TO DO -
(1) In the radiology impressions abstract, how many oncologic computed tomography reports were evaluated?
(2) Using the radiology impressions abstract, explain in one to three sentences the grounds for saying the custom model impressions reached near parity with human impressions.
(3) Reproduce part of the radiology impressions abstract, beginning at the words "Comparison of AI-generated" and stopping after "FL, USA. [email protected].".

DOCUMENT TEXT -
*** Begin section ***
Comparison of AI-generated radiology impressions: a multi-stakeholder evaluation.
Authors
Affiliations (4)
Affiliations (4)
- Rad AI, San Francisco, CA, USA.
- Moffitt Cancer Center, Tampa, FL, USA.
- Rad AI, San Francisco, CA, USA. [email protected].
- Moffitt Cancer Center, Tampa, FL, USA. [email protected].
Abstract
A retrospective, blinded evaluation of 200 oncologic computed tomography reports compared original radiologist-authored impressions, impressions generated by a custom domain-specific AI model fine-tuned on institutional data, and impressions generated by a general-purpose large language model. Ten clinicians, including original radiologists (n = 4), independent radiologists (n = 3), and oncologists (n = 3), rated impressions for completeness, correctness, conciseness, clarity, clinical utility, and patient harm. Original and independent radiologists assigned lower preference to generic model impressions (Cohen's h 1.04-1.22 and 0.66-0.69, p < 0.001). Original radiologists slightly preferred their own impressions to the custom model (h = 0.18, p = 0.0716), while independent radiologists showed no preference (h = -0.03, p = 0.78). Oncologists demonstrated no significant preference among impression types (h = 0.04-0.12, all p > 0.20). Custom model impressions achieved near parity with human impressions; original radiologists rated their own impressions slightly more complete (r = 0.22, p = 0.0016). Generic model impressions were longer (75.1 ± 20.4 words), slightly more complete (r = 0.18-0.39, p < 0.001-0.01), but significantly less concise (r = 0.85-0.87, p < 0.001). Patient harm ratings were uniformly low (likelihood 1.01-1.14; extent 1.05-1.21). Inter-rater reliability ranged from -0.09 to 0.67 (α = 0.67 conciseness; α = -0.09-0.03 clinical utility/correctness).
*** End section ***
SOURCE DATA -
*** Begin section ***
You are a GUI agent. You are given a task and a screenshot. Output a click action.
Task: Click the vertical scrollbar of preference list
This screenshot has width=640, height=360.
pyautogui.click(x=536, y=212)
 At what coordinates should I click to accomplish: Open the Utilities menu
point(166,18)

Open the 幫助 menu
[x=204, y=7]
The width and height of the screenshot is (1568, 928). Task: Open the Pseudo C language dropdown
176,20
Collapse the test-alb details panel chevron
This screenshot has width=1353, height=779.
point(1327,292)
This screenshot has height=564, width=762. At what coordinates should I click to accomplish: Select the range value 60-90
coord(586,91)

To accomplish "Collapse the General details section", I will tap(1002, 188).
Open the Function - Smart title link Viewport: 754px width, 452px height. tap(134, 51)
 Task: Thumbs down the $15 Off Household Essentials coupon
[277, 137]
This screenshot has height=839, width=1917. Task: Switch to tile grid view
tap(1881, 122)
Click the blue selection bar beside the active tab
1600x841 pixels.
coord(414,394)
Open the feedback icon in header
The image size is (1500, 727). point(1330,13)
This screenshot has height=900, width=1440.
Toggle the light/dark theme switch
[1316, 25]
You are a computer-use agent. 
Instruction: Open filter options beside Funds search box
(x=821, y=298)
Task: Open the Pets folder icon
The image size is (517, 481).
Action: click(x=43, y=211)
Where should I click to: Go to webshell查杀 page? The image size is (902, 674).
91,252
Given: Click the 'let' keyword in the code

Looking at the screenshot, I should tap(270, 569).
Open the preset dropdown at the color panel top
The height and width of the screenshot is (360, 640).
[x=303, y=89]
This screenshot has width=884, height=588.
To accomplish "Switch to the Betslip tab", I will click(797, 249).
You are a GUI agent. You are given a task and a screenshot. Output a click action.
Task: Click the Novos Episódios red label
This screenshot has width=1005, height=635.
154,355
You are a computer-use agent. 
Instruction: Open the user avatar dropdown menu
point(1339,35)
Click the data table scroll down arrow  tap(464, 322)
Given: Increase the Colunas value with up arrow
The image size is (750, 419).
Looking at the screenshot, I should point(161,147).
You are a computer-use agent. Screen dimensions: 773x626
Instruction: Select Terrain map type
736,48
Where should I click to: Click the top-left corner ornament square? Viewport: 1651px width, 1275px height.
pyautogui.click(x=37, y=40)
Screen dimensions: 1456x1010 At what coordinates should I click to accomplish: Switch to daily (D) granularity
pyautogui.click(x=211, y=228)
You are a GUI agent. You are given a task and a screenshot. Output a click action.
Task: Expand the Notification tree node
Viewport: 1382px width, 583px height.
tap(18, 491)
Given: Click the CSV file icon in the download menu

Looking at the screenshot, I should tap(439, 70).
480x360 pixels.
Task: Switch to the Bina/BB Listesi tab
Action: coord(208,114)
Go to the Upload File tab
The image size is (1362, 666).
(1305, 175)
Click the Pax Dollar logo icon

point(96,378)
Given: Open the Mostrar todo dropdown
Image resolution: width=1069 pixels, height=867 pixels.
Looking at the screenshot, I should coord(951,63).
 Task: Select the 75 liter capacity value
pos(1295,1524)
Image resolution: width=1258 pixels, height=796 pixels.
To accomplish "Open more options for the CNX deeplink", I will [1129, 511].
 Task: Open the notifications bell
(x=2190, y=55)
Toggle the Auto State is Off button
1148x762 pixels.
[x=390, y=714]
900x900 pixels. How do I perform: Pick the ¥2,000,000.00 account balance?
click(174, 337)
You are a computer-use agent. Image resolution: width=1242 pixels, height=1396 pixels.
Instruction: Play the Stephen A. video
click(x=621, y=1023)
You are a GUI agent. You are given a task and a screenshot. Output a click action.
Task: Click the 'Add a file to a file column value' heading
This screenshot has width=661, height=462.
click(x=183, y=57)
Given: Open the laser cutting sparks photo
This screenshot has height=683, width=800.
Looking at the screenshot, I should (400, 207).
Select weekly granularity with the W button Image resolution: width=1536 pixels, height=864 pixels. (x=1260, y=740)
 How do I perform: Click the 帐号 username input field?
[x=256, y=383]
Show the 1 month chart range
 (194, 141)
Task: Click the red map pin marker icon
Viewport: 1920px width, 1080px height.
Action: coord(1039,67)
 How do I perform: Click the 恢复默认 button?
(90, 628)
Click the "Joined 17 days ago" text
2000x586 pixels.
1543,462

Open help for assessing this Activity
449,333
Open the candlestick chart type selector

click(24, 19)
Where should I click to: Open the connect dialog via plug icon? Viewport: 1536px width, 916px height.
*** End section ***
SOLUTIONS BY TASK -
(1) 200

(2) Original radiologists only slightly preferred their own impressions to the custom model (h = 0.18, p = 0.0716), independent radiologists showed no preference (h = -0.03, p = 0.78), and oncologists showed no significant preference among impression types (all p > 0.20). The one edge was that original radiologists rated their own impressions slightly more complete (r = 0.22, p = 0.0016).

(3)
Comparison of AI-generated radiology impressions: a multi-stakeholder evaluation.
Authors
Affiliations (4)
Affiliations (4)
- Rad AI, San Francisco, CA, USA.
- Moffitt Cancer Center, Tampa, FL, USA.
- Rad AI, San Francisco, CA, USA. [email protected].
- Moffitt Cancer Center, Tampa, FL, USA. [email protected].